Pixel coordinate grounding data:
=== Begin Enclosure ===

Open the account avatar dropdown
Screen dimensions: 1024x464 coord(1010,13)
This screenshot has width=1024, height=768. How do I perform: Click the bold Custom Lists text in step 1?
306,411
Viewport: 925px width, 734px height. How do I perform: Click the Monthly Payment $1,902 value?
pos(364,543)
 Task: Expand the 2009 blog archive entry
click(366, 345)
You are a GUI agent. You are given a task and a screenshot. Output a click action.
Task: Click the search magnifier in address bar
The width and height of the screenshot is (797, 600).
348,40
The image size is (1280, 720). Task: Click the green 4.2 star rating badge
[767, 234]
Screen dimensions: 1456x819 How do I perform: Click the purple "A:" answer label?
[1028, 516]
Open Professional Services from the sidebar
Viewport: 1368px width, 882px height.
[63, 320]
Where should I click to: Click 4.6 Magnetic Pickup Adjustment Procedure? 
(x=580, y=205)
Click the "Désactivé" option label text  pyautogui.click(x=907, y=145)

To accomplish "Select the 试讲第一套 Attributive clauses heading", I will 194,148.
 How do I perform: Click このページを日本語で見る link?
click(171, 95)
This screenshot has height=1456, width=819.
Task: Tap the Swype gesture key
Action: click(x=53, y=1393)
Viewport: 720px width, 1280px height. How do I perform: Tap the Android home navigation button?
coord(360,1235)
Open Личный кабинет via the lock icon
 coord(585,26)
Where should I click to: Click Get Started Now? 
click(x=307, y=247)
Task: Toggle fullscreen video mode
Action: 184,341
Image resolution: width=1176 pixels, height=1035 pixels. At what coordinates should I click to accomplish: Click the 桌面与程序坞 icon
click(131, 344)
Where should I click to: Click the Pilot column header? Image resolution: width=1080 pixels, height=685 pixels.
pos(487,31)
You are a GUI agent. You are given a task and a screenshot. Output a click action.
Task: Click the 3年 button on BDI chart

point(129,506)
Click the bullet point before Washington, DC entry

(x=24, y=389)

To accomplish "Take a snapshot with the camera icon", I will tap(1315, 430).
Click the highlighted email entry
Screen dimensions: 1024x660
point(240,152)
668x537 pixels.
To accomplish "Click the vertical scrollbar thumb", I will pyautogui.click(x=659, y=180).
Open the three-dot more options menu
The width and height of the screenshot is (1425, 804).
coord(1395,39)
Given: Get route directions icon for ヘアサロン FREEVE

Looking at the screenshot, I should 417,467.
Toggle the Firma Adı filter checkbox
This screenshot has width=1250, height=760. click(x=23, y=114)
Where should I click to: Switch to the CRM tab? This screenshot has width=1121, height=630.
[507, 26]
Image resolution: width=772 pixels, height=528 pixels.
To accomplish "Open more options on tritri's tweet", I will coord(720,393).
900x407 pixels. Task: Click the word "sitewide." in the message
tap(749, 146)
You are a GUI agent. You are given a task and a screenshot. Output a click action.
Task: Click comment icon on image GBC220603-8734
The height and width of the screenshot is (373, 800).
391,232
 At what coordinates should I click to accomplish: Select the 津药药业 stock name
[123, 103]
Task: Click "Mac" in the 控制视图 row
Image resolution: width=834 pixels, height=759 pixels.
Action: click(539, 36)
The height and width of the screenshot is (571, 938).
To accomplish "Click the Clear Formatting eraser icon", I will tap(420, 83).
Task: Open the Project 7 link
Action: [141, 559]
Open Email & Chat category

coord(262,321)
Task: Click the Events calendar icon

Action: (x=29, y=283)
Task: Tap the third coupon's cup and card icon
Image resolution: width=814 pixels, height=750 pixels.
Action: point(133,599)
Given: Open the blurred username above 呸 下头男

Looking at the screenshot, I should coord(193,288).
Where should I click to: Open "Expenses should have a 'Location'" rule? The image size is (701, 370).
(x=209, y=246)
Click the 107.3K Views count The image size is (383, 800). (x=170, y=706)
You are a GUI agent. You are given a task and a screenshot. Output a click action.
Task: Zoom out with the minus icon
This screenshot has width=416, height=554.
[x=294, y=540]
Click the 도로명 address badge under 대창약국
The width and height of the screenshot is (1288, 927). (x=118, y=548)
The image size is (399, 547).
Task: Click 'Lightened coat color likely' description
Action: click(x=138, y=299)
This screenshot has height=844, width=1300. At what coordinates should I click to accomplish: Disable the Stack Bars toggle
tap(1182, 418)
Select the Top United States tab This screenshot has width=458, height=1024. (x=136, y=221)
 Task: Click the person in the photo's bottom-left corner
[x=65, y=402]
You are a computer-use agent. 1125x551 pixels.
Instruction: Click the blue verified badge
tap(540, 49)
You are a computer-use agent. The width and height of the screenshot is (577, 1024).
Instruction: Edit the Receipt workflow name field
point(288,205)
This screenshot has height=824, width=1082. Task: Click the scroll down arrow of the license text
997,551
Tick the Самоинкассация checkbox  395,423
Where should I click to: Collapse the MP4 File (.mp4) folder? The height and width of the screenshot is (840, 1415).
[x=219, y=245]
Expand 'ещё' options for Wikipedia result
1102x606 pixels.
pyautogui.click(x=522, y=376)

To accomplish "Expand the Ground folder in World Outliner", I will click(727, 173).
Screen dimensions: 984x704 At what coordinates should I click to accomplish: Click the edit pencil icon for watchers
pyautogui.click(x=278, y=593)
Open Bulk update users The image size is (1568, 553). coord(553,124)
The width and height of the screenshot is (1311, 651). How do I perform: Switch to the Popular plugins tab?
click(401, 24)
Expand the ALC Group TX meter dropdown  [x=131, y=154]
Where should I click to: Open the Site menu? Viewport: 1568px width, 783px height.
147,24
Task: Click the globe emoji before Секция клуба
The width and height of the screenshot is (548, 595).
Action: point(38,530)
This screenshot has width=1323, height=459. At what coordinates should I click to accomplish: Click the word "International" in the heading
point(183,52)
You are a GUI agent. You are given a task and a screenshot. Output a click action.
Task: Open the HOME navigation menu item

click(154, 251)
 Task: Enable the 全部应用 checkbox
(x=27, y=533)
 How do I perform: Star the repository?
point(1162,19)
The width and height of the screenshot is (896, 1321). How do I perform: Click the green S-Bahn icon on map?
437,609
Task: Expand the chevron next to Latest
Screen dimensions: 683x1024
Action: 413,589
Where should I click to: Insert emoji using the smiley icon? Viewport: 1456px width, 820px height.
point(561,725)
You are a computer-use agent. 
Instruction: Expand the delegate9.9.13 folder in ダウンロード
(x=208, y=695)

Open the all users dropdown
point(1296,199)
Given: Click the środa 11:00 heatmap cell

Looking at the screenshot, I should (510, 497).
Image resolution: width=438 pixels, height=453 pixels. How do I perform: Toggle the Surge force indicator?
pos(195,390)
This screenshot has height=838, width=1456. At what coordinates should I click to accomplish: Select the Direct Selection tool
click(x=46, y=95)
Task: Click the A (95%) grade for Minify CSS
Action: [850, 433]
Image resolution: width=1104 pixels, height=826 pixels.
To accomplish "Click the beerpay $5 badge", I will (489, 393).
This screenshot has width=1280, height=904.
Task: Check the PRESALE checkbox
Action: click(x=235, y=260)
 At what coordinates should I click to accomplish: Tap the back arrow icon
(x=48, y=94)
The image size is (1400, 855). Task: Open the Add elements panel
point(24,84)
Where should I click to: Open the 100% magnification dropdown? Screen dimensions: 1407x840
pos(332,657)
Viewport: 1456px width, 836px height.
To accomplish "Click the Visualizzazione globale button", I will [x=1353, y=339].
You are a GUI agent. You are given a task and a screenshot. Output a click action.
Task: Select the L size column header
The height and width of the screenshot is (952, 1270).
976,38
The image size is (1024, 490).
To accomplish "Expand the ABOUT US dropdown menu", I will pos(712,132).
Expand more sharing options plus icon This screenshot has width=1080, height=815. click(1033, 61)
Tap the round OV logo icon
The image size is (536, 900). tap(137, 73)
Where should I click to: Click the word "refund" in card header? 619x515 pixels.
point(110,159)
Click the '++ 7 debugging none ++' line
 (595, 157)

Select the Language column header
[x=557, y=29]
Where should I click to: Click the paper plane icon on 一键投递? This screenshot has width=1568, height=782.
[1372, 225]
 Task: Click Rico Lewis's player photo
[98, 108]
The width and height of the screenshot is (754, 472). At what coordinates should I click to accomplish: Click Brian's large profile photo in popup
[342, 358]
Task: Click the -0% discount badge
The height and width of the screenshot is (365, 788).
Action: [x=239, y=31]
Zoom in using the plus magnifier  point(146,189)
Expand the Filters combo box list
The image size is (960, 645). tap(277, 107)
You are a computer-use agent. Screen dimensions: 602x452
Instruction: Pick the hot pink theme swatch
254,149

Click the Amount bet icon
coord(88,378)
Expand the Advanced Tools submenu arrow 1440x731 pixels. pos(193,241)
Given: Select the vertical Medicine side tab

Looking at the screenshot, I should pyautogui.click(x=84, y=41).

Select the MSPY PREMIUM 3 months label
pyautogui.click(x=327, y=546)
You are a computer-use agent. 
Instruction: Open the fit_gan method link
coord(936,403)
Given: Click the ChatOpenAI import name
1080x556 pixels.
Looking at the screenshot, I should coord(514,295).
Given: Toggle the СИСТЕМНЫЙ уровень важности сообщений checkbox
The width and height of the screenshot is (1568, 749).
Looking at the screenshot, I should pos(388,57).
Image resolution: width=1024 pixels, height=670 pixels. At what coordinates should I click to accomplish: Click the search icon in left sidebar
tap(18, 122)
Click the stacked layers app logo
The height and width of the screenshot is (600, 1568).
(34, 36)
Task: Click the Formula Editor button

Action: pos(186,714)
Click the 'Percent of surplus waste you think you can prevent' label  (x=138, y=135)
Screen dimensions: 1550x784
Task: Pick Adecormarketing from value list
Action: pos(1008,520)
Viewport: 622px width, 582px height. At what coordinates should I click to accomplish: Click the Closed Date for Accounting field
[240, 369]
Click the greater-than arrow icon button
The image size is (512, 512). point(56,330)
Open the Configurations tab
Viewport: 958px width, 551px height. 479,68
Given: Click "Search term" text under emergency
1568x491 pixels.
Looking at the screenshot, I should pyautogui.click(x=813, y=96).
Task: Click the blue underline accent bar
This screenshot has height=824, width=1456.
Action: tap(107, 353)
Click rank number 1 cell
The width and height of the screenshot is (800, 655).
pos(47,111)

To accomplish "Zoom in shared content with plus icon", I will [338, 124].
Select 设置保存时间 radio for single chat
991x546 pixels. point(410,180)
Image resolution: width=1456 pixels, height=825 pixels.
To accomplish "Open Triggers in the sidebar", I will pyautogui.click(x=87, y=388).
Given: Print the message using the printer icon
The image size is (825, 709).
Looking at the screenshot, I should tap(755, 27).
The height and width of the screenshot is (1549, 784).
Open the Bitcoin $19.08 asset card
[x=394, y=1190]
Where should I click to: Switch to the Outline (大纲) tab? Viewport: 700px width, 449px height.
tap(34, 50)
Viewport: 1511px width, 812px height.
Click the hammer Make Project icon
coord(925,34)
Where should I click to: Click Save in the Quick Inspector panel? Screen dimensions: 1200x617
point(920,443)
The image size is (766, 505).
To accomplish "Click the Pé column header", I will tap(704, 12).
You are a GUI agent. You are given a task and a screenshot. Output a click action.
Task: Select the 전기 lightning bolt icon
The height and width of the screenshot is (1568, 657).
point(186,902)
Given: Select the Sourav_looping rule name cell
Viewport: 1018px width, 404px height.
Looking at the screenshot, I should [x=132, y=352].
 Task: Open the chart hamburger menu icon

=== End Enclosure ===

WHAT THE TASK ASKS:
Take every line above that includes "Zoom" and list it.

WRITTEN SOLUTION:
Task: Zoom out with the minus icon
Zoom in using the plus magnifier  point(146,189)
To accomplish "Zoom in shared content with plus icon", I will [338, 124].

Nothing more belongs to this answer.